**Supplied records**
□ □ □ □

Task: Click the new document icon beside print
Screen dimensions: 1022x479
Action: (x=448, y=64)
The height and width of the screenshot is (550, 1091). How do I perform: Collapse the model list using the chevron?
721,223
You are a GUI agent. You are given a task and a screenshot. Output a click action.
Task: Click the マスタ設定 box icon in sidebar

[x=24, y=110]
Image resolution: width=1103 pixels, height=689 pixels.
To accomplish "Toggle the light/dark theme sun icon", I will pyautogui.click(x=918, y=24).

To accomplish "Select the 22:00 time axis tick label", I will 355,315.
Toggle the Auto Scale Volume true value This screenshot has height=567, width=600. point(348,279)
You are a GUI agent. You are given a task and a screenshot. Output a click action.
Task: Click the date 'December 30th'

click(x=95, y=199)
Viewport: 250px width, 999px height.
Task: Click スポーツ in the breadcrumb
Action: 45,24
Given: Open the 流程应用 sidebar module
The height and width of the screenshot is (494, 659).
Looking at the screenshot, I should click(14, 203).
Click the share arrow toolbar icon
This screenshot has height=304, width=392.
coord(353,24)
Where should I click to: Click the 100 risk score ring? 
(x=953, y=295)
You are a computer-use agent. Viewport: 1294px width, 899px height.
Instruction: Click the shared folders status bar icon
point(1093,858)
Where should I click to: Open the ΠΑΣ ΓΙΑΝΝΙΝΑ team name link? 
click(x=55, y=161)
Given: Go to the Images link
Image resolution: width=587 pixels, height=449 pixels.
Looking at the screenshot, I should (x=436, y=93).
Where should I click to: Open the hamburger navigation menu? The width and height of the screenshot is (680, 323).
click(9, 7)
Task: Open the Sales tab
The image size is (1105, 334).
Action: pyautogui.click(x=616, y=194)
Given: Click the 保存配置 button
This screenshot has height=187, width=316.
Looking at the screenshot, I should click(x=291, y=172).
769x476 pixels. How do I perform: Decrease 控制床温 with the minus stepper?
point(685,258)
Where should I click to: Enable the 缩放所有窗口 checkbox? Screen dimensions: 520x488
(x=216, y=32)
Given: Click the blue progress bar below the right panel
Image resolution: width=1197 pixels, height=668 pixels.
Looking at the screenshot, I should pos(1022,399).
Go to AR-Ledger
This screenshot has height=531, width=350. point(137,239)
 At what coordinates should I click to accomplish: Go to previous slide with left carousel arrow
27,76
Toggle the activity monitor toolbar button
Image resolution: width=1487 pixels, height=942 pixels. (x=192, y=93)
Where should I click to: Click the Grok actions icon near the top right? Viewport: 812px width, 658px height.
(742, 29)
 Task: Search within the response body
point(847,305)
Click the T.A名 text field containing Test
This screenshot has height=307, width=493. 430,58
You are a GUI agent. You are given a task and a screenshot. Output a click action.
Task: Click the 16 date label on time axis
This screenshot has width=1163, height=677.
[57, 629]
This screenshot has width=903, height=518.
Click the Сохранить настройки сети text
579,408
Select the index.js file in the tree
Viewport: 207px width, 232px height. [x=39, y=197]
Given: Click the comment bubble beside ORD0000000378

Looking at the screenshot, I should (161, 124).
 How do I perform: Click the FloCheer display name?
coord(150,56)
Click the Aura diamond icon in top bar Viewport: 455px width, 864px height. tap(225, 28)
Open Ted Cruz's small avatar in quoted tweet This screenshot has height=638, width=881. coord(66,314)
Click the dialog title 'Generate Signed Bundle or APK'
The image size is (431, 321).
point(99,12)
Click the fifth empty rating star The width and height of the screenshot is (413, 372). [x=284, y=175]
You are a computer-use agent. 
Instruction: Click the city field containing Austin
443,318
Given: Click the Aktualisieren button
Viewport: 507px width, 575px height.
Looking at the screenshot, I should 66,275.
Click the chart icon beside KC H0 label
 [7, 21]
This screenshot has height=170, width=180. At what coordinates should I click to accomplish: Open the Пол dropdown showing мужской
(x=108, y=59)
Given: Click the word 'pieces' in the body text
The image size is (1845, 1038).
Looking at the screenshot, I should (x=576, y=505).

□ □ □ □

**What the exercise asks**
Say how many lines of the data hold the string "time", with no other words in your reply.

**Output for this exercise**
2